**Problem**. Give the listing again, word for word, and let no picture into it.

# # #

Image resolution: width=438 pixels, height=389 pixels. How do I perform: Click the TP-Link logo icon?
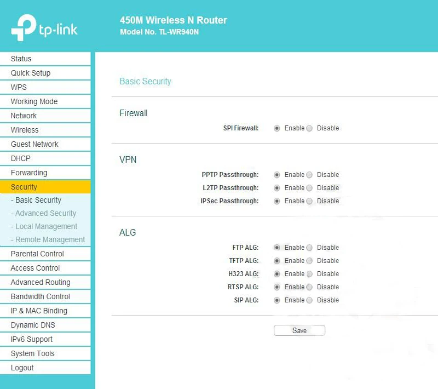pyautogui.click(x=24, y=28)
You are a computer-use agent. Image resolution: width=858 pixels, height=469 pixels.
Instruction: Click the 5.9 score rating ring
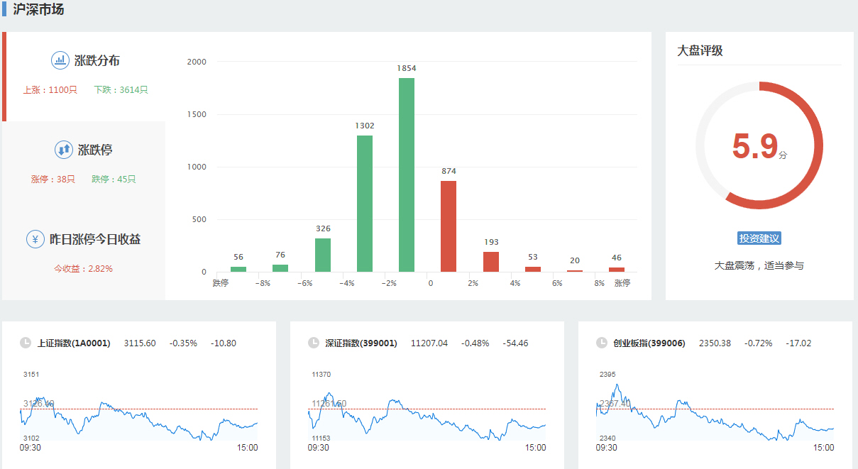tap(759, 145)
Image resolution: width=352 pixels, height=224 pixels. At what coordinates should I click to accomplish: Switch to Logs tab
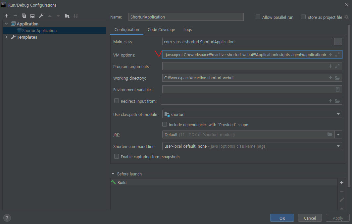pos(187,30)
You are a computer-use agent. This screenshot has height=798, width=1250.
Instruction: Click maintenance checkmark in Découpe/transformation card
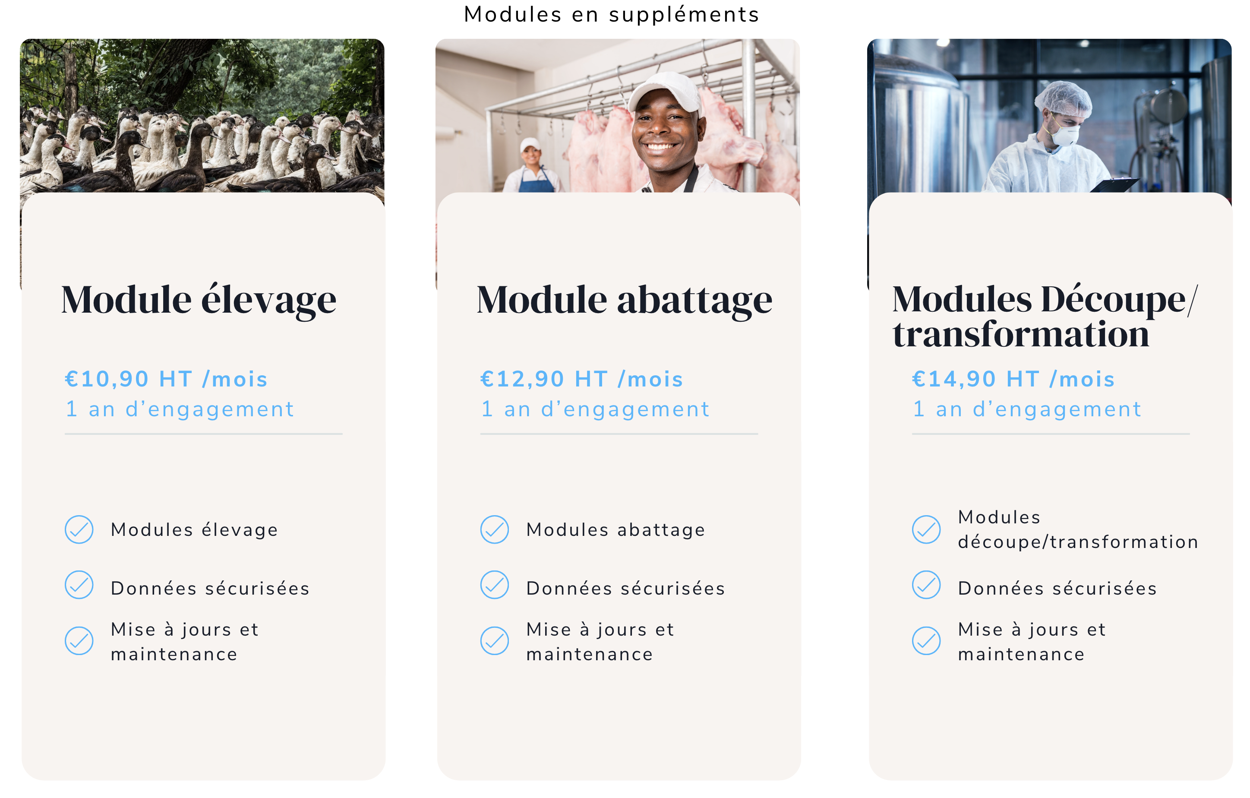tap(926, 641)
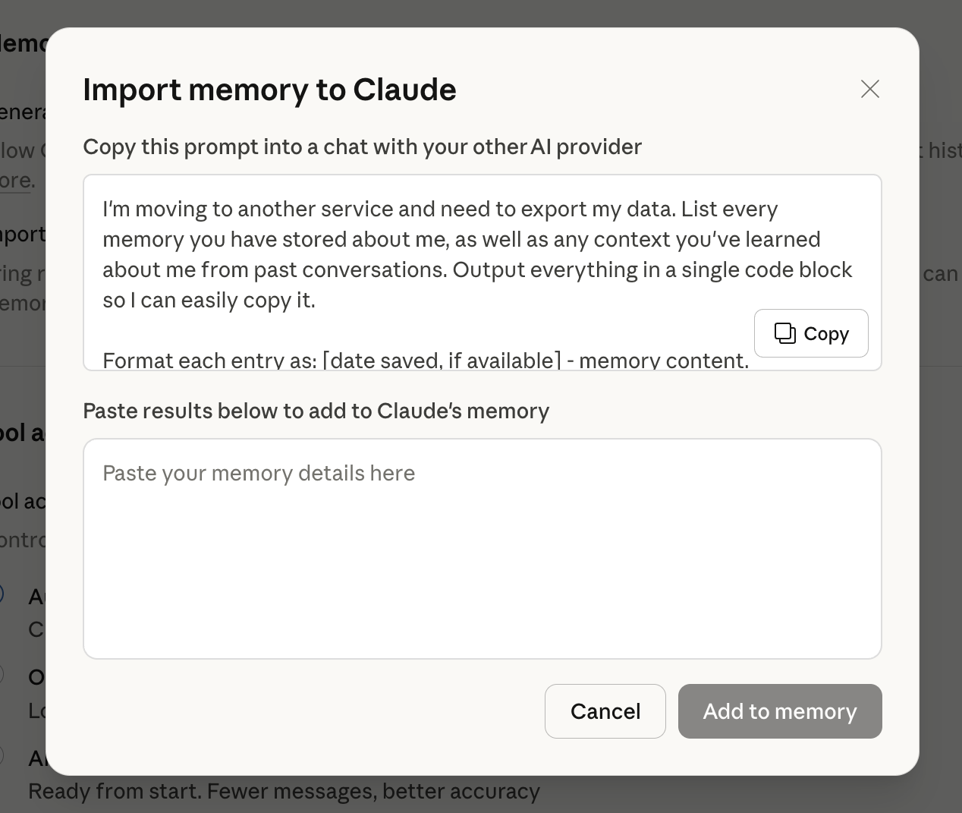This screenshot has width=962, height=813.
Task: Close the Import memory dialog with X
Action: (869, 89)
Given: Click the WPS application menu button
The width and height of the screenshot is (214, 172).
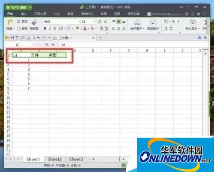Looking at the screenshot, I should pos(18,7).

# # #

**Answer section**.
Image resolution: width=438 pixels, height=389 pixels. How do I perform: Click the TP-Link logo icon?
pyautogui.click(x=24, y=28)
You are a computer-use agent. Image resolution: width=858 pixels, height=469 pixels.
Instruction: Click the 5.9 score rating ring
tap(759, 145)
Image resolution: width=352 pixels, height=224 pixels. At what coordinates should I click to accomplish: Switch to Logs tab
pos(187,30)
You are a computer-use agent. This screenshot has height=798, width=1250.
Instruction: Click maintenance checkmark in Découpe/transformation card
tap(926, 641)
This screenshot has width=962, height=813.
Task: Close the Import memory dialog with X
Action: (869, 89)
Given: Click the WPS application menu button
The width and height of the screenshot is (214, 172).
Looking at the screenshot, I should pos(18,7).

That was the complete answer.